Not even a 96KHz (that's over twice the sample rate of your itunes and youtube music) WAV file and the best speakers known to man could perfectly recreate a sound. Unless you had an infinite sample rate for your sounds, you can not perfectly recreate them.
*pinches temples* I don't know how many times I'm going to have to repeat this to half the internet, but it'll likely never end, so here we go. Higher sample rates than 44.1khz...are bad. I'll get to that in a minute, but there needs to be some setup first. Humans physically cannot hear over 22khz, and according to Nyquist Frequency, the maximum frequency a file with a given sample rate can hold is half of that sample rate. 44.1khz, aka CD audio, holds more information than 99% of humans can hear, because most humans can't hear anywhere near 21khz. Now, increasing that sample rate in the actual recording, (not just upsampling)
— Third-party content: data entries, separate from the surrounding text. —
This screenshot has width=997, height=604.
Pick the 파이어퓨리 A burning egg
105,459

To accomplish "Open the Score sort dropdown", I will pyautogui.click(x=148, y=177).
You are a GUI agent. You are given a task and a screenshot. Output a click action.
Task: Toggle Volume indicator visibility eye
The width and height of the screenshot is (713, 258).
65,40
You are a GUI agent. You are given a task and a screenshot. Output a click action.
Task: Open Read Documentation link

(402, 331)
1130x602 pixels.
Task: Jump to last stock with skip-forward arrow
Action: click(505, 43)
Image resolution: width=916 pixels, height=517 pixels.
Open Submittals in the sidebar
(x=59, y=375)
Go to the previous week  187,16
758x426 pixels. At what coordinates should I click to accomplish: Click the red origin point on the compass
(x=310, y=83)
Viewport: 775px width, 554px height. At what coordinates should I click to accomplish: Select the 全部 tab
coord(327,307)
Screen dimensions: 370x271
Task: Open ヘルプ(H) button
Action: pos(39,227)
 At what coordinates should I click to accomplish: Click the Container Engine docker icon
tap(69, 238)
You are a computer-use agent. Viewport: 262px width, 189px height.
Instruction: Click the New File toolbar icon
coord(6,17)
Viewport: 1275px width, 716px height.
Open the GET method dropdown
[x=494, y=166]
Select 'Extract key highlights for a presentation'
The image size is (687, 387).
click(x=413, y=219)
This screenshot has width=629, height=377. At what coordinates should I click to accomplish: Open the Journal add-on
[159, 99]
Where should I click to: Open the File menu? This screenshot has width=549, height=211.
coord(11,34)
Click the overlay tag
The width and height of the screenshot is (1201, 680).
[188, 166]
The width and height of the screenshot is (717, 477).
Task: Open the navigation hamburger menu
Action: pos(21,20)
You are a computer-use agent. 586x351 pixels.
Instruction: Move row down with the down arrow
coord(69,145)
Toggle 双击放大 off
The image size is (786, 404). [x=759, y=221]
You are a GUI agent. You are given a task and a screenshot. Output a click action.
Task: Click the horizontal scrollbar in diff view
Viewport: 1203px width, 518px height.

that can cause audible issues, because it gives the file something called spectral padding, it allows frequencies higher than anyones potential perception to exist in the file, and be reproduced. Might not seem harmful at first, but music playback contains millions of waves, all being produced by (most of the time) a single diaphragm, at once. This leads to some of those waves interfering with each other, which is called intermodulation distortion. Issue is, that spectral padding can intermodulate with audible frequencies, creating IMD you can hear. You get no benefit from spectral padding, only downsides. Save time and space, and only use 44.1khz. I'd advocate using 16 bits too but bit depth is more complicated and has to do with how audible changing it can be. (bit depth affects how low level noise hash is handled by the encoder, imo it's completely inaudible to humans)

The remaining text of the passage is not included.